* THE TASK:
The answer should be an exact repeat of the stretch of material below from the line containing "Instruction: Select the G.6 number 7487" through the line containing "Click the Mailchimp".

* DATA FOR REVIEW:

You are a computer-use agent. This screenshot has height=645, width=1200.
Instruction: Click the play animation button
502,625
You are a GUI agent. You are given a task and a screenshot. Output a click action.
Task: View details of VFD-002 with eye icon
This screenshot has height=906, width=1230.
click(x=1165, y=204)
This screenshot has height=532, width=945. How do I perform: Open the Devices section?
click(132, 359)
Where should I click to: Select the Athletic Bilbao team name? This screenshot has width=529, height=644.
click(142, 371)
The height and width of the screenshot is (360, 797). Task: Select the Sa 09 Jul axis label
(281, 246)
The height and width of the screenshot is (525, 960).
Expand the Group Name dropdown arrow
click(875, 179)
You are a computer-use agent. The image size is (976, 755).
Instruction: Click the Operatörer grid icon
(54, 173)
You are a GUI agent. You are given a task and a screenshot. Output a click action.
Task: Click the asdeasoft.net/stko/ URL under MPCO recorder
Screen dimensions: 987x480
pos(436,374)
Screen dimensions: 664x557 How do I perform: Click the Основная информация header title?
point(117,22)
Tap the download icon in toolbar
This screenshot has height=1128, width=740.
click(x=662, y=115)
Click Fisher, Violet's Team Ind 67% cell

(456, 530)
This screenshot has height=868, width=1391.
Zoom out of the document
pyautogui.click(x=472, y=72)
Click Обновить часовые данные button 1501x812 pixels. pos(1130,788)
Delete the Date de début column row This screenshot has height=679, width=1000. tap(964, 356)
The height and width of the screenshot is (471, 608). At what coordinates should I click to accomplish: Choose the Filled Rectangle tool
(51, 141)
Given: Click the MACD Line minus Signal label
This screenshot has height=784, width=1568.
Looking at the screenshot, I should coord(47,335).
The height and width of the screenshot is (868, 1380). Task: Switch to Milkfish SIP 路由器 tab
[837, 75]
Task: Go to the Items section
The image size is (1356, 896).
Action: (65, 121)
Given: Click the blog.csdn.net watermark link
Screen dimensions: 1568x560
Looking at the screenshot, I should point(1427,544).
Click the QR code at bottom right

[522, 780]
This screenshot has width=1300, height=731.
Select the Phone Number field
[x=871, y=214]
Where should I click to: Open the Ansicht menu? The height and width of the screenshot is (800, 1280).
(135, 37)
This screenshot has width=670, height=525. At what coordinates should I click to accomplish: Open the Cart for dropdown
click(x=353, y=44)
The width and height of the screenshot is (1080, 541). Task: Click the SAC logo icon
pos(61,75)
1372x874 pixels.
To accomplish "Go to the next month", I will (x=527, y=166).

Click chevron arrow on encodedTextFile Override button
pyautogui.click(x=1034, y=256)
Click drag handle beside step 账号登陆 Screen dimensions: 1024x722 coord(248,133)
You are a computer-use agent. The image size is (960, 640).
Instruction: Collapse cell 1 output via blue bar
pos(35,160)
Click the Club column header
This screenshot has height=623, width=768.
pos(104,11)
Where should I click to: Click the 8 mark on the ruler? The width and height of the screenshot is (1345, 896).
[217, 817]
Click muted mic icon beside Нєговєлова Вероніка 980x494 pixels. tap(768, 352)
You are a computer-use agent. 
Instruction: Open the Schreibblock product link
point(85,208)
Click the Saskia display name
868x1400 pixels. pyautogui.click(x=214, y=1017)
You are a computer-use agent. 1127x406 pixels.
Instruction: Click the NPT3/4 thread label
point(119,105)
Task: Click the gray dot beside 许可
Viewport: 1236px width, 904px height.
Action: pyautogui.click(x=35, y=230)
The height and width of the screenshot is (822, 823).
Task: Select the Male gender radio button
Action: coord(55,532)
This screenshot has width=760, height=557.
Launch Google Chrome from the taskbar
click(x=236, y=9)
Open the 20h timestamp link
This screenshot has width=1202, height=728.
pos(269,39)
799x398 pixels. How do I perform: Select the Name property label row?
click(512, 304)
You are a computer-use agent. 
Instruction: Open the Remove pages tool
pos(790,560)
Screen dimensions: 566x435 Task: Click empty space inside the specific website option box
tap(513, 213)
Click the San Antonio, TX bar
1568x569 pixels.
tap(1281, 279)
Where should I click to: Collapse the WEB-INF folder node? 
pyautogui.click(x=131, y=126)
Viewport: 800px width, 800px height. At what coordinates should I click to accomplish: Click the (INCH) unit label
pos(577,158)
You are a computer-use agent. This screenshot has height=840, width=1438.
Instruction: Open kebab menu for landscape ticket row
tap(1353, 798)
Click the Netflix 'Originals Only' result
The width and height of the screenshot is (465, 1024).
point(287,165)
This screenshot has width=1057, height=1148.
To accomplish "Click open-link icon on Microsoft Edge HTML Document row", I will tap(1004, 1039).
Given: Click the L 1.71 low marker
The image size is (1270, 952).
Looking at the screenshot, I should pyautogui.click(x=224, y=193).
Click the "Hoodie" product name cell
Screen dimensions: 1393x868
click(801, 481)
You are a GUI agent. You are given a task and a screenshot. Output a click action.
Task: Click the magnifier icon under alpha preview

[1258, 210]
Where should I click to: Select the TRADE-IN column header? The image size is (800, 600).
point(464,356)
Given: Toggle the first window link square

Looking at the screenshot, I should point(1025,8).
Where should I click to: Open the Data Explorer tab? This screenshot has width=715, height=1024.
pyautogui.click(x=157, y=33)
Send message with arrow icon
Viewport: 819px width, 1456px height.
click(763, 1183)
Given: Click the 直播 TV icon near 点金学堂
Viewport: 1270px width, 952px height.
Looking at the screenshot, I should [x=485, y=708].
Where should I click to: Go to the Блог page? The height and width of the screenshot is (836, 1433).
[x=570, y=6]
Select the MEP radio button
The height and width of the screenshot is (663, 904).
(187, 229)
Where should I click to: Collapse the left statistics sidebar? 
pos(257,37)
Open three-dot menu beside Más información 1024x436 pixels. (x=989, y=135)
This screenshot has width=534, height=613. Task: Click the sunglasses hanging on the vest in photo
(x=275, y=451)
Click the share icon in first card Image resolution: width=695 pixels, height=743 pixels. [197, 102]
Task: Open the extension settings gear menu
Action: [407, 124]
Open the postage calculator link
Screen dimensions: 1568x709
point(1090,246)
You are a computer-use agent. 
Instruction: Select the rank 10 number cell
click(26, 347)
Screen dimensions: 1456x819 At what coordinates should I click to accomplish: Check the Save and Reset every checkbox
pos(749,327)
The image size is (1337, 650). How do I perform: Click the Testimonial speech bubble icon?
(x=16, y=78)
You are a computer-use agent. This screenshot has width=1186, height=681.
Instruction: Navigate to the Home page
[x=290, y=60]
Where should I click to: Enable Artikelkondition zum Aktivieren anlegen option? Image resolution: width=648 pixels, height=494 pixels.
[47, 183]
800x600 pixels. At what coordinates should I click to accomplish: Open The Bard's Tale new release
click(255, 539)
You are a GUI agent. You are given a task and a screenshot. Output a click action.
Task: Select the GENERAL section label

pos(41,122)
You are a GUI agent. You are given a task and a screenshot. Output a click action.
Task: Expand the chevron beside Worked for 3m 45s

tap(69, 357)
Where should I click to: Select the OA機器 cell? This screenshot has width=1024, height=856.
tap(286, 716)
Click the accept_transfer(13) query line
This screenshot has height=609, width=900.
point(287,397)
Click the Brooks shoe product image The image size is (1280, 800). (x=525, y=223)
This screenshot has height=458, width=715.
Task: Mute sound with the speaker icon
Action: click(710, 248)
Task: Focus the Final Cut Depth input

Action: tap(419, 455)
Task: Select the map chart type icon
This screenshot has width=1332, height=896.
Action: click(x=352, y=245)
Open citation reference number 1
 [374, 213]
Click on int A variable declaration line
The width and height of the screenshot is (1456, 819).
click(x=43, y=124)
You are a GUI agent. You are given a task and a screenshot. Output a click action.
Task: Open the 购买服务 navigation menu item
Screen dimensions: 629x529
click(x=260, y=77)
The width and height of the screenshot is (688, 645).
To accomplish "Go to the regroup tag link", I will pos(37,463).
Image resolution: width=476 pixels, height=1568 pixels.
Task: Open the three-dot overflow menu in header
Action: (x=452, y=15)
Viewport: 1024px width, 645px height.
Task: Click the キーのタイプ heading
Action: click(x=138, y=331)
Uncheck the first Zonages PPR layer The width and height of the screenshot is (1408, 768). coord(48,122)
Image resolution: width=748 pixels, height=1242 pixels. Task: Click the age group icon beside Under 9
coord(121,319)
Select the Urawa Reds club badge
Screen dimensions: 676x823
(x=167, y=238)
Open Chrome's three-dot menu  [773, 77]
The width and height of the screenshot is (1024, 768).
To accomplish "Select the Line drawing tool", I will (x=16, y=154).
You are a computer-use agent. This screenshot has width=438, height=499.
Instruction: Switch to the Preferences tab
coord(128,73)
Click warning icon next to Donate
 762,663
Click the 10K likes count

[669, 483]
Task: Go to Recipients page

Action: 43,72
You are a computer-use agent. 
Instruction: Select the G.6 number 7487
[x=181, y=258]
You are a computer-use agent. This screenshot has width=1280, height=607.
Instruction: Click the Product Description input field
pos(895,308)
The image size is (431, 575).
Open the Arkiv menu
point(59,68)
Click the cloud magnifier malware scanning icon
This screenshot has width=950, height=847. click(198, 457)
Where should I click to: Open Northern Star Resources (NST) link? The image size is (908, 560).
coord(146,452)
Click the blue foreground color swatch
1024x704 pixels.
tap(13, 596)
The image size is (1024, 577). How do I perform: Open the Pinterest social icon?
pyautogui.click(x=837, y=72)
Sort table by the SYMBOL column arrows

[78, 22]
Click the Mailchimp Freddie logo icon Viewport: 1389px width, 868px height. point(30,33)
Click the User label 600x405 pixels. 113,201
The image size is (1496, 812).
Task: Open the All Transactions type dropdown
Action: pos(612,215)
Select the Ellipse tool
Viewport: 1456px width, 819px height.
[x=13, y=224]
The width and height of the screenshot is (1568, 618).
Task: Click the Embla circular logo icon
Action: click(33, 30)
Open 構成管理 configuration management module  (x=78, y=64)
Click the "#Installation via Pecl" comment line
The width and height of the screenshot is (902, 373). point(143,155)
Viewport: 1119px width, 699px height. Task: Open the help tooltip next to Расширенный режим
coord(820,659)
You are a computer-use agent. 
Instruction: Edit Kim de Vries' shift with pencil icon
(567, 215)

* SOLVED PROBLEM:
Instruction: Select the G.6 number 7487
[x=181, y=258]
You are a computer-use agent. This screenshot has width=1280, height=607.
Instruction: Click the Product Description input field
pos(895,308)
The image size is (431, 575).
Open the Arkiv menu
point(59,68)
Click the cloud magnifier malware scanning icon
This screenshot has width=950, height=847. click(198, 457)
Where should I click to: Open Northern Star Resources (NST) link? The image size is (908, 560).
coord(146,452)
Click the blue foreground color swatch
1024x704 pixels.
tap(13, 596)
The image size is (1024, 577). How do I perform: Open the Pinterest social icon?
pyautogui.click(x=837, y=72)
Sort table by the SYMBOL column arrows

[78, 22]
Click the Mailchimp Freddie logo icon Viewport: 1389px width, 868px height. point(30,33)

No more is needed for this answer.